-- How to complete this task --
From the records below, copy each line that has the word "computer" in it.

(Excerpts from a dataset)
--------------------------------
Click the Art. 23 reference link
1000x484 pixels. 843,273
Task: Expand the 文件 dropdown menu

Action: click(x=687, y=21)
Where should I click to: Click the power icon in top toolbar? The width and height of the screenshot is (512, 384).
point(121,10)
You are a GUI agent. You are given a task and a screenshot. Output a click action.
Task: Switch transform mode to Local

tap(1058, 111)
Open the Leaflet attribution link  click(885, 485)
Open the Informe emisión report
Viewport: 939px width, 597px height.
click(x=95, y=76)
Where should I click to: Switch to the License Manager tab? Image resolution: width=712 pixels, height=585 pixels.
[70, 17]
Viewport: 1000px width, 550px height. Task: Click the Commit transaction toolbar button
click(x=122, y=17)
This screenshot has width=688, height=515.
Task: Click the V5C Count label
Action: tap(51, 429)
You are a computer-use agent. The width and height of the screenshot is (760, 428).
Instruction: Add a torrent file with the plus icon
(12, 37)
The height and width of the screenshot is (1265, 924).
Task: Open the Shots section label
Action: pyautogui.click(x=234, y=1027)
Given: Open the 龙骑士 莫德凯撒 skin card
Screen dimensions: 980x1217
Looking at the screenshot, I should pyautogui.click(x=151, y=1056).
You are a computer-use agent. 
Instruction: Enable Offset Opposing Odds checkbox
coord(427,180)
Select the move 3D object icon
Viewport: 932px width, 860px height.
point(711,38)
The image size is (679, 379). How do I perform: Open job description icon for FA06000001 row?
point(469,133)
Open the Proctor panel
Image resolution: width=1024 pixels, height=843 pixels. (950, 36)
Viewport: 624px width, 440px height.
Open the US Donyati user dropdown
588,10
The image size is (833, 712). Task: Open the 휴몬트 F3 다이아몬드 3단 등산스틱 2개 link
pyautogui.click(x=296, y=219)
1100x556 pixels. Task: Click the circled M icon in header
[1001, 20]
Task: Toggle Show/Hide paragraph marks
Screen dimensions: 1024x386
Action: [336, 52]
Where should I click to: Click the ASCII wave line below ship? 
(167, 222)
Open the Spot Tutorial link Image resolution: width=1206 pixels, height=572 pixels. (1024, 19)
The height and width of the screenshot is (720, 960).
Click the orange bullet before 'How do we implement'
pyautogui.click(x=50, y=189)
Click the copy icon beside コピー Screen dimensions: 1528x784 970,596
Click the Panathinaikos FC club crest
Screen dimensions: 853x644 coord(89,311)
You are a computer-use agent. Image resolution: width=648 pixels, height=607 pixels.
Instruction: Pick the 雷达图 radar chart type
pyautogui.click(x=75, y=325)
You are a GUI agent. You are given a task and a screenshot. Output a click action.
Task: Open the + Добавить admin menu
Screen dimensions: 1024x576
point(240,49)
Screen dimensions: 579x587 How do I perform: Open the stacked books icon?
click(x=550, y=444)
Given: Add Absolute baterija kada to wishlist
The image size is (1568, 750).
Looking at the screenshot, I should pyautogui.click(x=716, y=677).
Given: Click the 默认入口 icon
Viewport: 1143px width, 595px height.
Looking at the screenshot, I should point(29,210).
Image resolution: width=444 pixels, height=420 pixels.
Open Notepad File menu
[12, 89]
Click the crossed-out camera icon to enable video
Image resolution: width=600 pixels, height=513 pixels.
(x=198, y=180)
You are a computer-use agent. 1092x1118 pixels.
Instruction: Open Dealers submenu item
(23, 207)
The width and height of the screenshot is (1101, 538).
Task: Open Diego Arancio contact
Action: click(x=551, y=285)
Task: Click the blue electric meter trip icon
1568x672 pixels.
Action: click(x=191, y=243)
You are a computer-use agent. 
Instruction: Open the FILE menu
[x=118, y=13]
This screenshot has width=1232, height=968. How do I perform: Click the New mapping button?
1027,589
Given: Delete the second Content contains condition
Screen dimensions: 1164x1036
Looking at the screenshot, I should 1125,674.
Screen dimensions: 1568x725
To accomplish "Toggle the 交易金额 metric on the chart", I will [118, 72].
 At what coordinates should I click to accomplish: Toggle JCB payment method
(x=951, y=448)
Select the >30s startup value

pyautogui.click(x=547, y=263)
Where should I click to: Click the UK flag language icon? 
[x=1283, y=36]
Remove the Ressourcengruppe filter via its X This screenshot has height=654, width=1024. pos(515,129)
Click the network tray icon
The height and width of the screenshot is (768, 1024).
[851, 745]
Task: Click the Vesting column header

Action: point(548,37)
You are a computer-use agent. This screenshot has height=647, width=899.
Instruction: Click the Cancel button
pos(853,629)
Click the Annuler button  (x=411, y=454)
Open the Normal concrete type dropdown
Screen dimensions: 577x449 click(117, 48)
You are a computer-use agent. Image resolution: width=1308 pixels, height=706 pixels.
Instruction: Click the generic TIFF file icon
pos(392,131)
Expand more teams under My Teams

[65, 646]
--------------------------------
-- Written solution --
You are a computer-use agent. The width and height of the screenshot is (760, 428).
You are a computer-use agent. 
You are a computer-use agent. Image resolution: width=648 pixels, height=607 pixels.
You are a computer-use agent. 1092x1118 pixels.
You are a computer-use agent. 
You are a computer-use agent. This screenshot has height=647, width=899.
You are a computer-use agent. Image resolution: width=1308 pixels, height=706 pixels.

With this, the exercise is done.